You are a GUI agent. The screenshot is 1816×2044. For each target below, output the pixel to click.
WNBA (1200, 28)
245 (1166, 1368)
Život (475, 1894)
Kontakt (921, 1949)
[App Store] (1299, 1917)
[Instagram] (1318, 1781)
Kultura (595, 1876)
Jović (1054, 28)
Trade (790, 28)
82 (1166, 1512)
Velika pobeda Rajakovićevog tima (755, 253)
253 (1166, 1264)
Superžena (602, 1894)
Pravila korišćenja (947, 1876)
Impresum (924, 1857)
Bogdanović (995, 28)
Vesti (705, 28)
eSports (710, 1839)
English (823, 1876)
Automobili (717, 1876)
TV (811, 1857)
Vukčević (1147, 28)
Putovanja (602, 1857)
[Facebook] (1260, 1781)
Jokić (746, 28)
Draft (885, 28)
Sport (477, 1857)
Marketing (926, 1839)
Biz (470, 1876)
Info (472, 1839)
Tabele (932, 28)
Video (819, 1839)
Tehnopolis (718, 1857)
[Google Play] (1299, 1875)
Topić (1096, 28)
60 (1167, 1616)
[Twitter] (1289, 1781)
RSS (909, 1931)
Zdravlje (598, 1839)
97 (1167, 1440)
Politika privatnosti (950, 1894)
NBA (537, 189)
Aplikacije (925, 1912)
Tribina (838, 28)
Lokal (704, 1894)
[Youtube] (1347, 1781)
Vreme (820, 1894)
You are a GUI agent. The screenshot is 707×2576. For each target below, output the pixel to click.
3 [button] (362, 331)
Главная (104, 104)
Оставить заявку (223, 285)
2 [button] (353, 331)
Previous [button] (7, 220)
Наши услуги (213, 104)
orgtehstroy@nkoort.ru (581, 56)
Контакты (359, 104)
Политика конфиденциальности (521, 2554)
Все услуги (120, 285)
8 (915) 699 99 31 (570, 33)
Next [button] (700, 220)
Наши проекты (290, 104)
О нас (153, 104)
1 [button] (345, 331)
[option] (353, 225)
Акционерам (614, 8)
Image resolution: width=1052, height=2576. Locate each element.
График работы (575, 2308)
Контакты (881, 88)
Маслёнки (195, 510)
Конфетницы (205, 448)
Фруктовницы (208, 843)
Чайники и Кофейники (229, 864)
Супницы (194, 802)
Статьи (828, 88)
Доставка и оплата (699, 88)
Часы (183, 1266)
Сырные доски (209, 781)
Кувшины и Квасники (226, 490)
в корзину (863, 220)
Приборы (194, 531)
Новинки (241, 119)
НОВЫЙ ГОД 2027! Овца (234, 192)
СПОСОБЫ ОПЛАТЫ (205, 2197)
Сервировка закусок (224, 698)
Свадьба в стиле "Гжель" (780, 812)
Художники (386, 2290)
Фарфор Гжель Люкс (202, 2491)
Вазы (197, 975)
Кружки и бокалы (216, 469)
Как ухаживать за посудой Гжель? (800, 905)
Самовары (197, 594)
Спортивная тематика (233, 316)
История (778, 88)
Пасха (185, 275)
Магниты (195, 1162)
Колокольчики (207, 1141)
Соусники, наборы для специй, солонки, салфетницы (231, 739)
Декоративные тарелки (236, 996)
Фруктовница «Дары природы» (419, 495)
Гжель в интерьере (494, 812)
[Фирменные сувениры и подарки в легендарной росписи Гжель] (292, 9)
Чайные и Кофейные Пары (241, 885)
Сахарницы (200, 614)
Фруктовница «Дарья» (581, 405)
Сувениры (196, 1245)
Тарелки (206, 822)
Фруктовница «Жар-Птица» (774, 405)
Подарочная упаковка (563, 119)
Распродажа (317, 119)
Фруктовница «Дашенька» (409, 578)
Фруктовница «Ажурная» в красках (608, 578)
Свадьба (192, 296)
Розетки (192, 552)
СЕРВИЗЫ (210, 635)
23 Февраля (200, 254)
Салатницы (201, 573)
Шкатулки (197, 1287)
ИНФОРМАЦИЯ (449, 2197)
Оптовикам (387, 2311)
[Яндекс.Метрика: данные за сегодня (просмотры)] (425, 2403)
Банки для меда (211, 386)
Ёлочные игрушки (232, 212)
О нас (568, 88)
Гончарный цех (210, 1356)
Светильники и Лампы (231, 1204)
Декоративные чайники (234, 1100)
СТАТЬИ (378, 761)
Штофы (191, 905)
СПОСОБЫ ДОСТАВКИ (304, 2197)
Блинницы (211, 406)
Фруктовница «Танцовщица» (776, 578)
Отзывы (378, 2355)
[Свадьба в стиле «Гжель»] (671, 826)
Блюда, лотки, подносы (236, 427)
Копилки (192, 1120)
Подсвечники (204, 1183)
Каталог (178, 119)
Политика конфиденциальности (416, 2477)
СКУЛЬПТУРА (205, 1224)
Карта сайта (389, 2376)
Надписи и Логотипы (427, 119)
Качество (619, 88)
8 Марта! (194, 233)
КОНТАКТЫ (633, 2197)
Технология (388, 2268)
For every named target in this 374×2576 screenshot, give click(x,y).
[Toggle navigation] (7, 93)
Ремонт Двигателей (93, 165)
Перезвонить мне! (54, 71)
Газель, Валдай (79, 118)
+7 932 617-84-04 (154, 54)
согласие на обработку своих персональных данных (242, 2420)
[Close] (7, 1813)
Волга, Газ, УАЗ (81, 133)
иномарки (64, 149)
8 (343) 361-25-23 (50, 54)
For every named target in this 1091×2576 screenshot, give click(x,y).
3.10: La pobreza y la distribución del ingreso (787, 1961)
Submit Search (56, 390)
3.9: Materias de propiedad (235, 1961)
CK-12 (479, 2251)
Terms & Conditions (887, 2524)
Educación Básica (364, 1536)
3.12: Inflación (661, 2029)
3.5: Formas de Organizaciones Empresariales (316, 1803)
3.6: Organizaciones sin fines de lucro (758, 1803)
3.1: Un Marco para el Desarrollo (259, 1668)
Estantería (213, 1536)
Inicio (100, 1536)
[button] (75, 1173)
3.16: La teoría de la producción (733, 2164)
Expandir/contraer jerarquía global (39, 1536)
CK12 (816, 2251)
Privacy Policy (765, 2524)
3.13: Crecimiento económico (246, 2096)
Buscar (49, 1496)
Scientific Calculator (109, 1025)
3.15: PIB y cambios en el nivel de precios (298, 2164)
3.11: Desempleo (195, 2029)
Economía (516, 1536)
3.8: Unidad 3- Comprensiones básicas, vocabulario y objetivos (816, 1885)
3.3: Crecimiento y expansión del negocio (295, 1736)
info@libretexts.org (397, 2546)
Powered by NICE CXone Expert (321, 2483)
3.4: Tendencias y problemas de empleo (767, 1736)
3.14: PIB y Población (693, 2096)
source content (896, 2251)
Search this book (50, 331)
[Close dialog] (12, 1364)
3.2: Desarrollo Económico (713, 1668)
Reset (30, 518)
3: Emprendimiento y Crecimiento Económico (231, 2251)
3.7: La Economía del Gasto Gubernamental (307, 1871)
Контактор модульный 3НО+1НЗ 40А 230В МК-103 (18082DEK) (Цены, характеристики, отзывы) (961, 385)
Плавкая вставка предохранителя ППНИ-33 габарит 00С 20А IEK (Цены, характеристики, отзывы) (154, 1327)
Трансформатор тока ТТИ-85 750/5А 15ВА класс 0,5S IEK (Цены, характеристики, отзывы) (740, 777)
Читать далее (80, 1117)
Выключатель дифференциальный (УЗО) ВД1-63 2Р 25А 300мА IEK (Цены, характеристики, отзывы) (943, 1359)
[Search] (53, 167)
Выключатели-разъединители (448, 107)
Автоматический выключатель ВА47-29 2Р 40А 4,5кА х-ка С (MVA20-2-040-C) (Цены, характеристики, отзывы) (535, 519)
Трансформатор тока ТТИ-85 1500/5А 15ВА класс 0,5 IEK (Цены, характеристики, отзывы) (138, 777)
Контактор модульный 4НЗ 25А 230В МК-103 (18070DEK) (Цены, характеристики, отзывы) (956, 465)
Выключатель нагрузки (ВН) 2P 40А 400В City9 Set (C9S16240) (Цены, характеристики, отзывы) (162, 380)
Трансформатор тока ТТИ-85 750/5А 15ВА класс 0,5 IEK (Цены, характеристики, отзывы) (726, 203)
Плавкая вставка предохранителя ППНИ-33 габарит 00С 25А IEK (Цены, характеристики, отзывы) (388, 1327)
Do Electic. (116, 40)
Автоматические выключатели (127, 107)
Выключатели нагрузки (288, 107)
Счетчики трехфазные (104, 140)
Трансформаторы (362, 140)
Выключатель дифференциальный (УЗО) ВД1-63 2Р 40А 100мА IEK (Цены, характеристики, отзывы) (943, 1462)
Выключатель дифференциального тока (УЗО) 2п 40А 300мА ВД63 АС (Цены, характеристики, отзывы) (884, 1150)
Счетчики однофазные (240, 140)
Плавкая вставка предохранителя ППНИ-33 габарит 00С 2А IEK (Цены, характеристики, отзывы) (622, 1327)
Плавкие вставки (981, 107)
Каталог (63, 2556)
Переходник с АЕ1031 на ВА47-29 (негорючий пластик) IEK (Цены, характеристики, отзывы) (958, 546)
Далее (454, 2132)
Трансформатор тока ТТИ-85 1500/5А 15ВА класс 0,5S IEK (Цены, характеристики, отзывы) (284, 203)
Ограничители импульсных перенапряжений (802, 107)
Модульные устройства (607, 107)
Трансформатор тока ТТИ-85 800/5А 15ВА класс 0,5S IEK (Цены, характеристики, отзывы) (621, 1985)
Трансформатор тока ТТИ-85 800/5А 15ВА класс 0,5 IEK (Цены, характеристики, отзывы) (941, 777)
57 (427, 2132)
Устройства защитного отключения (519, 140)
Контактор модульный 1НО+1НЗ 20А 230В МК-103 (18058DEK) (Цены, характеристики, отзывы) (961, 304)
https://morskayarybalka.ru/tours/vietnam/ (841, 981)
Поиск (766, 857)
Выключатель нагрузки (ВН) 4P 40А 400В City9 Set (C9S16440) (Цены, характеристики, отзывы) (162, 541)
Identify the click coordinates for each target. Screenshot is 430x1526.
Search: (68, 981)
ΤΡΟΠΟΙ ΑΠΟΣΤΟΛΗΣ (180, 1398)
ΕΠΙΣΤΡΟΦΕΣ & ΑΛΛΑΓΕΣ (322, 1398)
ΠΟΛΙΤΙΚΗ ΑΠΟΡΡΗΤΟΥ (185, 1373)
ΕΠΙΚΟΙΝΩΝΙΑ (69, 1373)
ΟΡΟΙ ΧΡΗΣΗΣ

**Your goal**
In the listing above, find the line containing "Контактор модульный 1НО+1НЗ" and the line containing "ΕΠΙΣΤΡΟΦΕΣ & ΑΛΛΑΓΕΣ (322, 1398)". Output them and every line between, exactly, and nothing else.

**Exercise result**
Контактор модульный 1НО+1НЗ 20А 230В МК-103 (18058DEK) (Цены, характеристики, отзывы) (961, 304)
https://morskayarybalka.ru/tours/vietnam/ (841, 981)
Поиск (766, 857)
Выключатель нагрузки (ВН) 4P 40А 400В City9 Set (C9S16440) (Цены, характеристики, отзывы) (162, 541)
Identify the click coordinates for each target. Screenshot is 430x1526.
Search: (68, 981)
ΤΡΟΠΟΙ ΑΠΟΣΤΟΛΗΣ (180, 1398)
ΕΠΙΣΤΡΟΦΕΣ & ΑΛΛΑΓΕΣ (322, 1398)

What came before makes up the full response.